Smart meters replace your existing gas and electricity meters. They use wireless networks, similar to mobile phone networks, to send data directly to your energy supplier about how much gas and electricity you're using. This means you won’t have to read your gas and electricity meters any more, and your bills won’t be estimated.
Smart meters are different from energy monitors. While energy monitors can show you how much electricity you’re using, they don’t communicate this information to your provider.
Some energy firms offer apps for customers who have smart meters, and some give their app users extra functions. These can include top-up for pay-as-you-go customers, plus data about your energy use and costs, and tips to help you save.
How do smart meters communicate with each other?

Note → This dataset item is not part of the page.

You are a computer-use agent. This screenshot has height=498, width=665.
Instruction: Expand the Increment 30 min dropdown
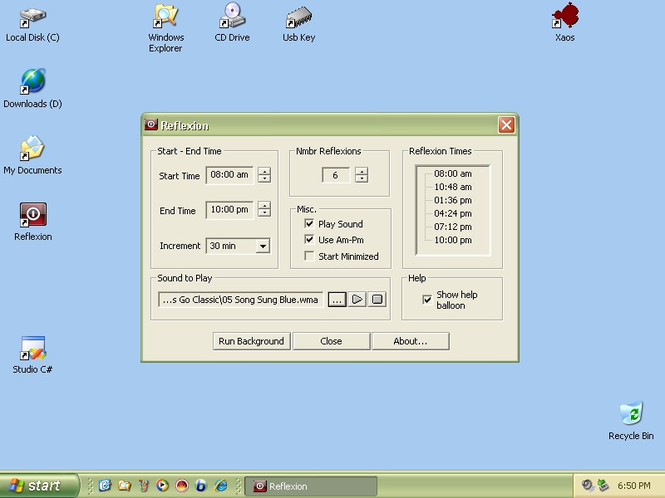(263, 246)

When you get a smart meter installed, you'll get a smart electricity meter, a smart gas meter, and an in-home display (IHD). These elements will talk to each other wirelessly.

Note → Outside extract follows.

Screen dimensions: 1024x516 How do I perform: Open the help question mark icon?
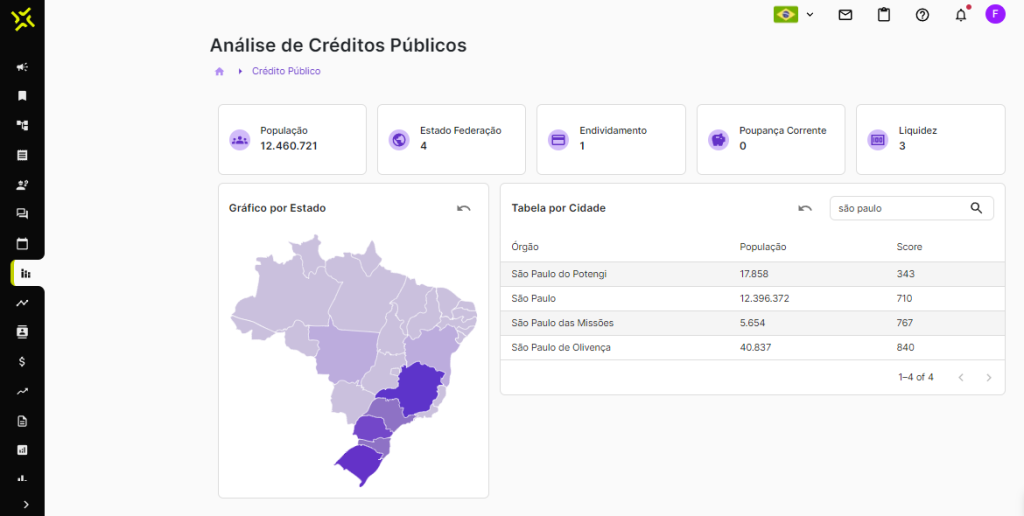point(922,15)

Electricity smart meters are connected to the mains, and monitor how much power you're using in real time. Gas smart meters are battery powered and 'asleep' for most of the time, waking up every half hour to give a reading and communicate this via your electricity meter.
An electricity smart meter is connected to a communications hub. Sometimes the hub is built into it. This allows it to communicate with your IHD, using the smart meter home-area network. It also talks to the wider Data Communications Company (DCC) network, via the smart meter wide-area network, so it can send your energy-use data to your supplier.

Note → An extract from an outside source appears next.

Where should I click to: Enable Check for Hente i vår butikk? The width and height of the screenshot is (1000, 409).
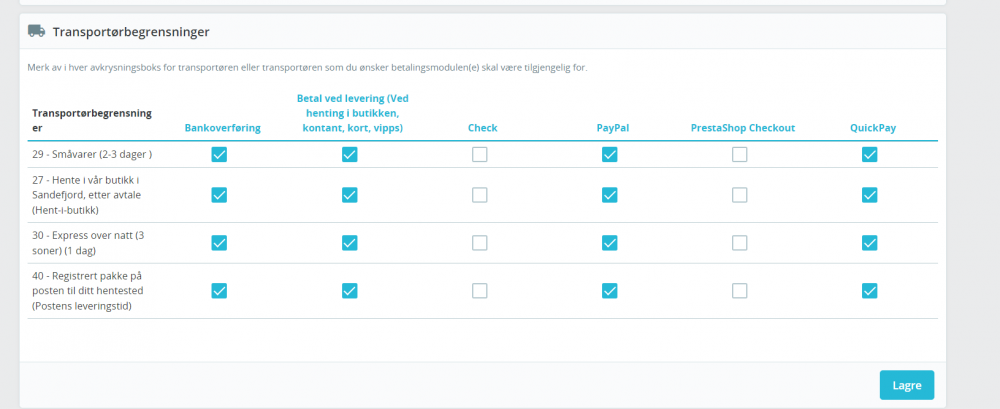(480, 195)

You’ll get a different communications hub depending on where you live. In the south and central areas of Great Britain, hubs use cellular and wireless mesh technology to communicate with the DCC’s central network. Further north, they communicate via long-range radio.
There are also different technologies to connect your IHD to your communications hub. Most homes will get a standard, ‘single-band’ hub, as these work for 70% of properties. If you’re not among these, you’ll most likely get a dual-band communications hub, as these will work in an additional 24-27% of homes.
The latest development is ‘alt HAN’ comms hubs, which will make communication possible in homes where gas and electricity meters are far apart or where there are particularly thick walls, as well as in high-rise flats and rural areas. These hubs will help the final 3-6% of homes. The design of the meters was completed in December 2019 but they won’t be installed in homes until 2021.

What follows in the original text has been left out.